No answer from Jun. Kiyoshi found a hatch in the floor. It led to a zip tube—a common alternative to stairs in zero-gee environments.

A powered grab handle carried him ‘down’ at an agonizingly slow pace. The zip tube had portholes set into the sides. He saw:

A woman who seemed to be pregnant with a cube

A man with two heads, one in the normal place, one growing out of the side of his neck

A teenage girl who looked ordinary except that she had smooth skin where her eyes should be

A man so old that Kiyoshi couldn’t tell if he was dead or not

All of them lay motionless, strapped to cots, except for the girl, who was solving math problems on a whiteboard.

“Jun? Jun, this is sick. These are
experiments.”

“I know,” Jun said, sounding a bit distant. “It’s worse than the human breeding program the Chinese were running on Tiangong Erhao, and that’s saying something.”

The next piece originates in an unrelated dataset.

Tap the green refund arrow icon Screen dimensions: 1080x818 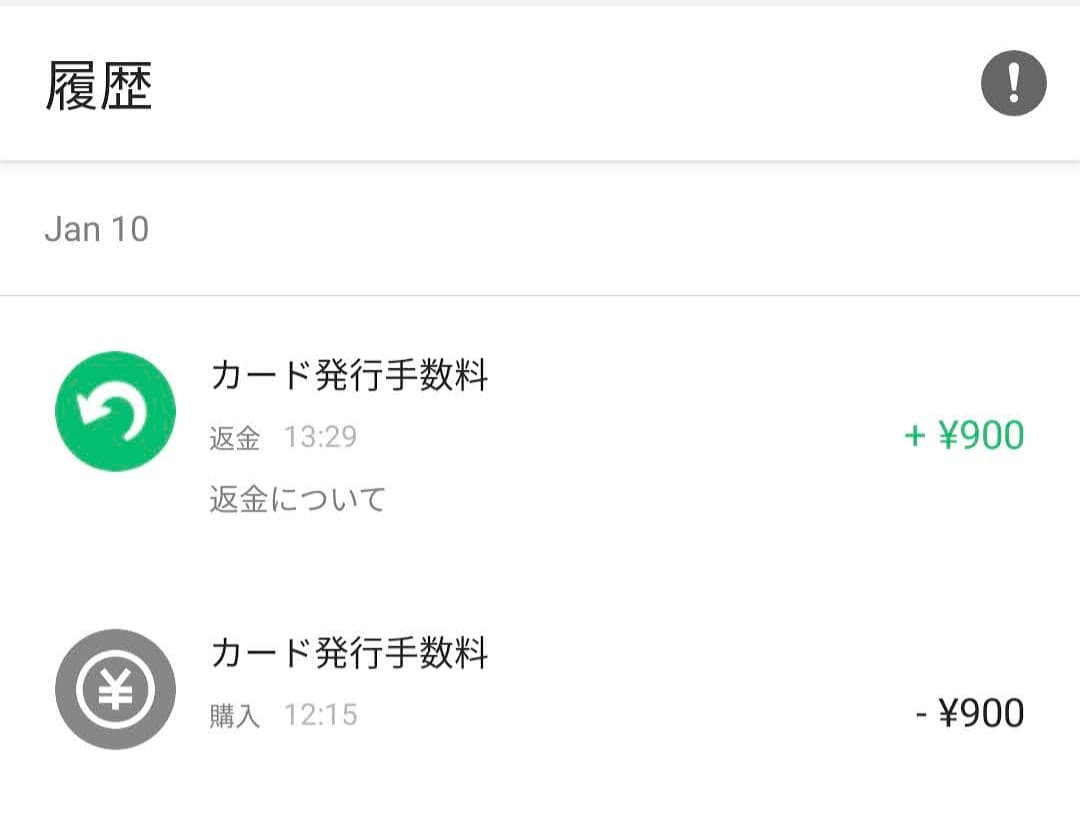point(115,411)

Kiyoshi wanted to shoot out the portholes and put these poor souls out of their misery. He twisted around on the grab handle and aimed his carbine at the top of the zip-tube. He expected the security guards to appear there at any second.

“What else have you found?” he asked Jun, to take his mind off the portholes.

“Oh. Just computers.”

“Boooring.”

“If you thought Pallas had a lot of capacity? Double that.
Triple
that. I’ve got as much power now as … oh, say, Switzerland.”

Kiyoshi frowned. Then his suit squealed an alarm, and his left arm went numb. He bounced off the wall. The suit reported damage to its armor on his left elbow. He’d let the bastards get the jump on him.

He shot back with the carbine—the suit did the work his left arm couldn’t do. The tower was swaying more than ever now, so he couldn’t see his opponents and they couldn’t see him around the curvature of the zip tube, but both sides had smart munitions that could self-guide to their targets. The suit pelted him with damage reports.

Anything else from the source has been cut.